| Requirement |
Look through the material below. Return exactly the lines from the one with "[Toggle search] (443, 86)" through the one with "Shoppe (964, 85)", both included.

| Record set |
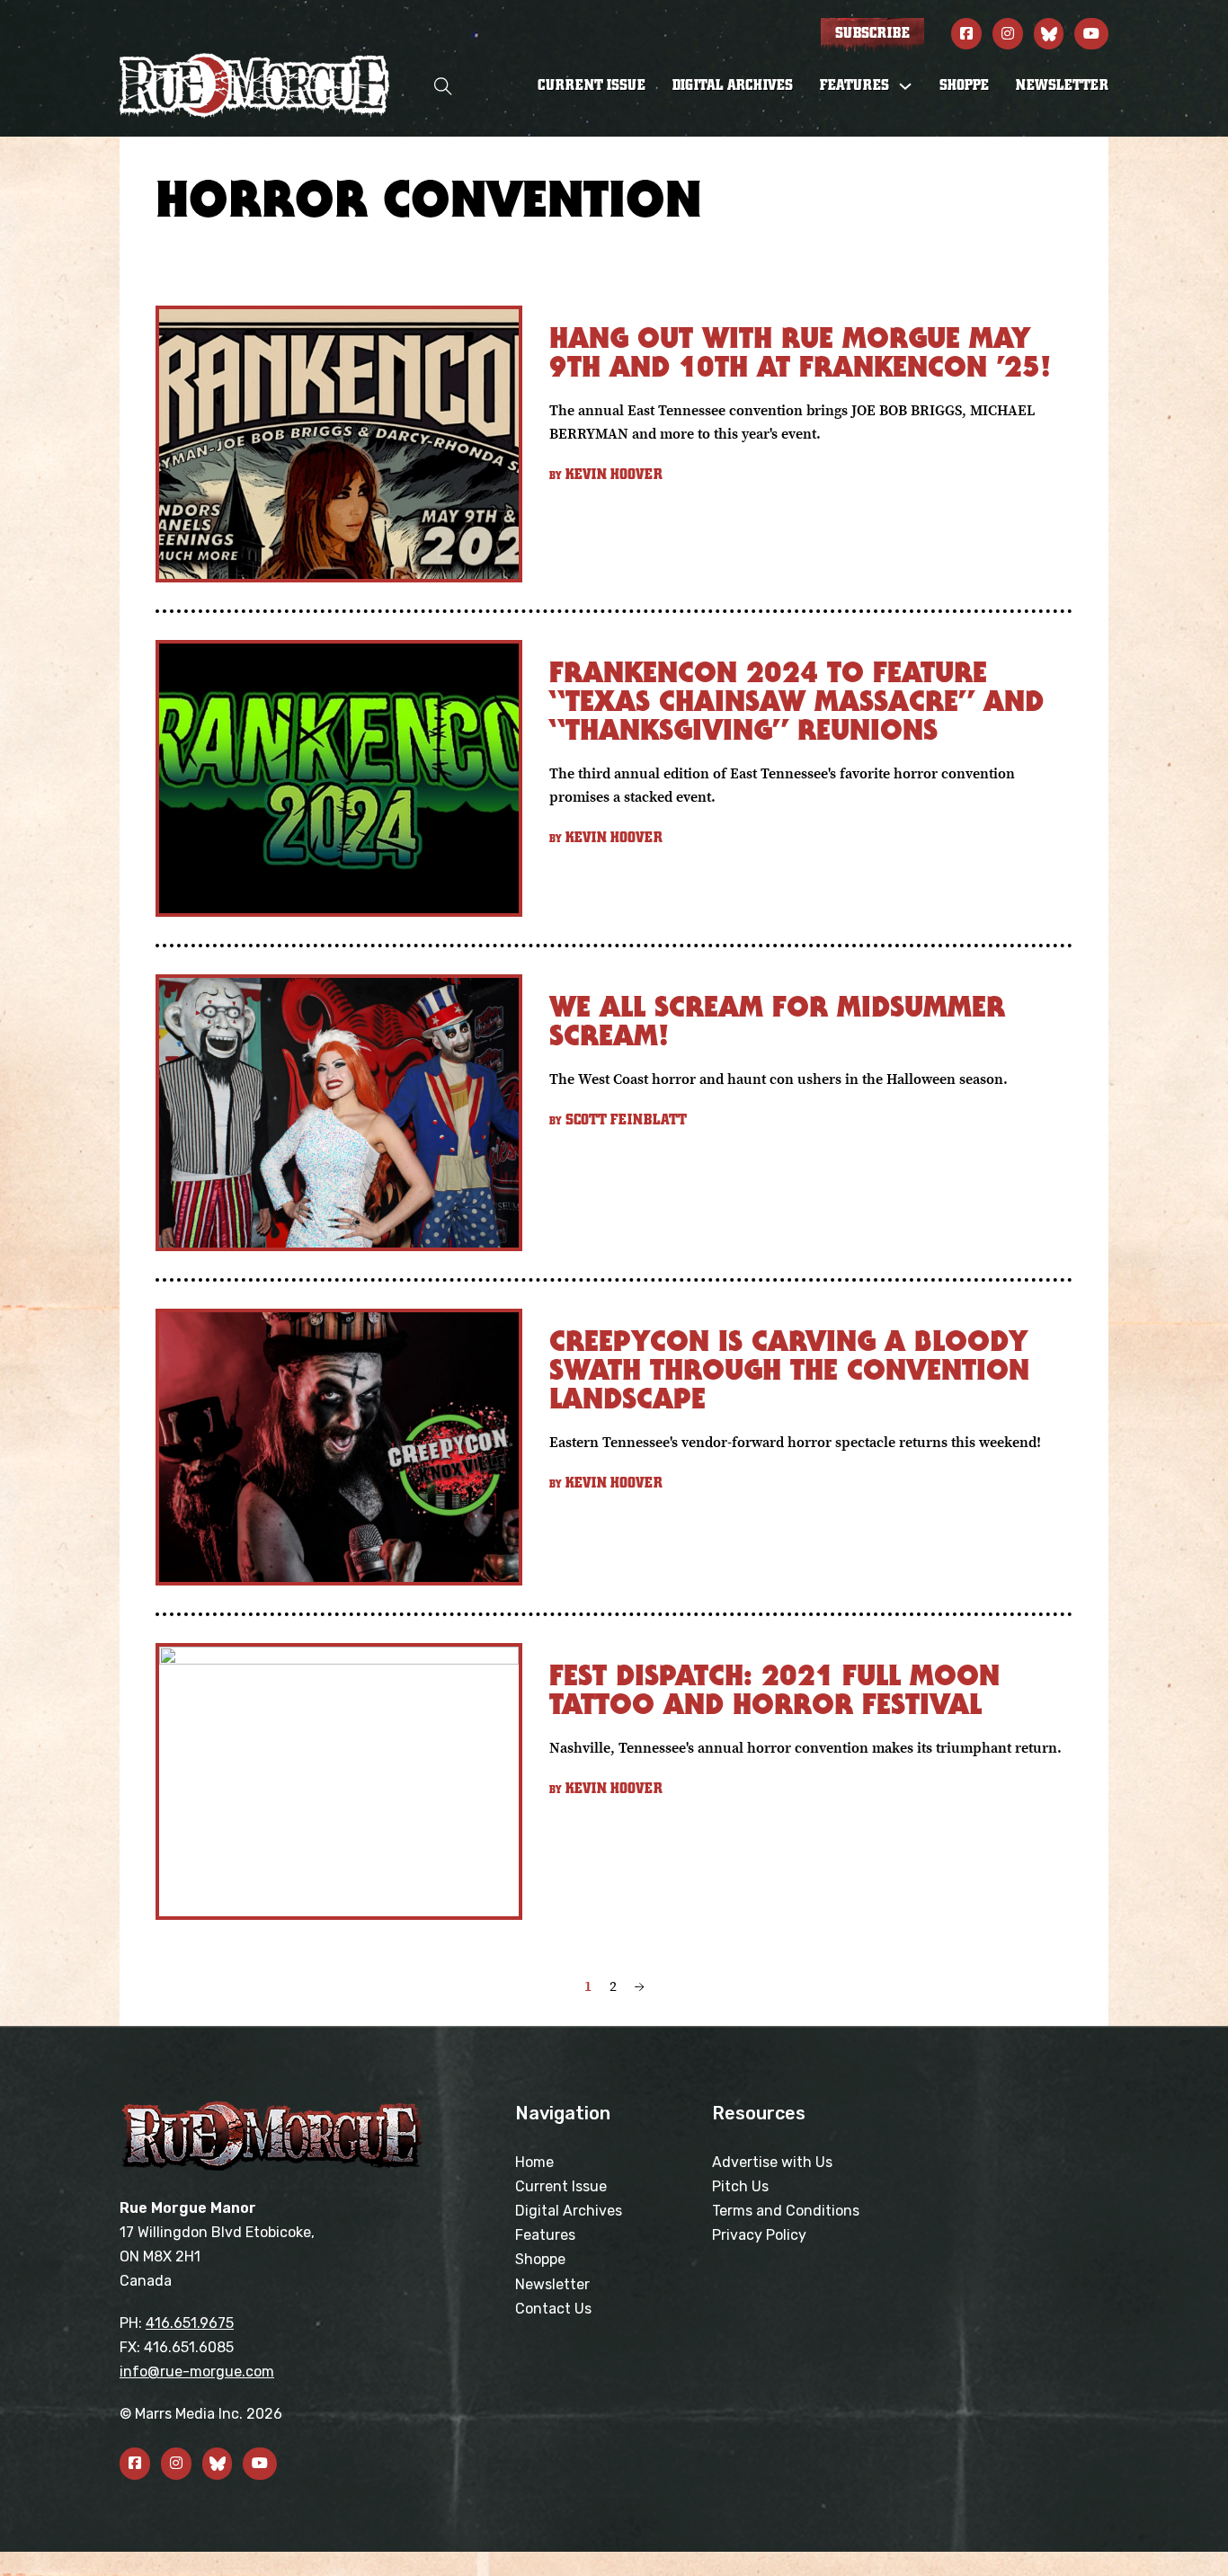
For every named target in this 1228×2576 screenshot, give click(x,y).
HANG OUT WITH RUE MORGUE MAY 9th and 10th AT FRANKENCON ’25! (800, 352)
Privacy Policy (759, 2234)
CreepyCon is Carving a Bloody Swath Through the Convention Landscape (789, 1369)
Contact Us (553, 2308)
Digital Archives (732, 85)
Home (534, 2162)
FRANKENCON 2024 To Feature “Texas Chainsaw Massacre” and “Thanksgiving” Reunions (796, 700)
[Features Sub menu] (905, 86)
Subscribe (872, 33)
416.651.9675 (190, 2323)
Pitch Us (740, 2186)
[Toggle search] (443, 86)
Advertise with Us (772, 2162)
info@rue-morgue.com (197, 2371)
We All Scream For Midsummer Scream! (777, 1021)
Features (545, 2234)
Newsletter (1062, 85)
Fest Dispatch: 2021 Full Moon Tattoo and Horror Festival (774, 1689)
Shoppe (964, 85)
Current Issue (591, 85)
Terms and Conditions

| Exercise output |
[Toggle search] (443, 86)
Advertise with Us (772, 2162)
info@rue-morgue.com (197, 2371)
We All Scream For Midsummer Scream! (777, 1021)
Features (545, 2234)
Newsletter (1062, 85)
Fest Dispatch: 2021 Full Moon Tattoo and Horror Festival (774, 1689)
Shoppe (964, 85)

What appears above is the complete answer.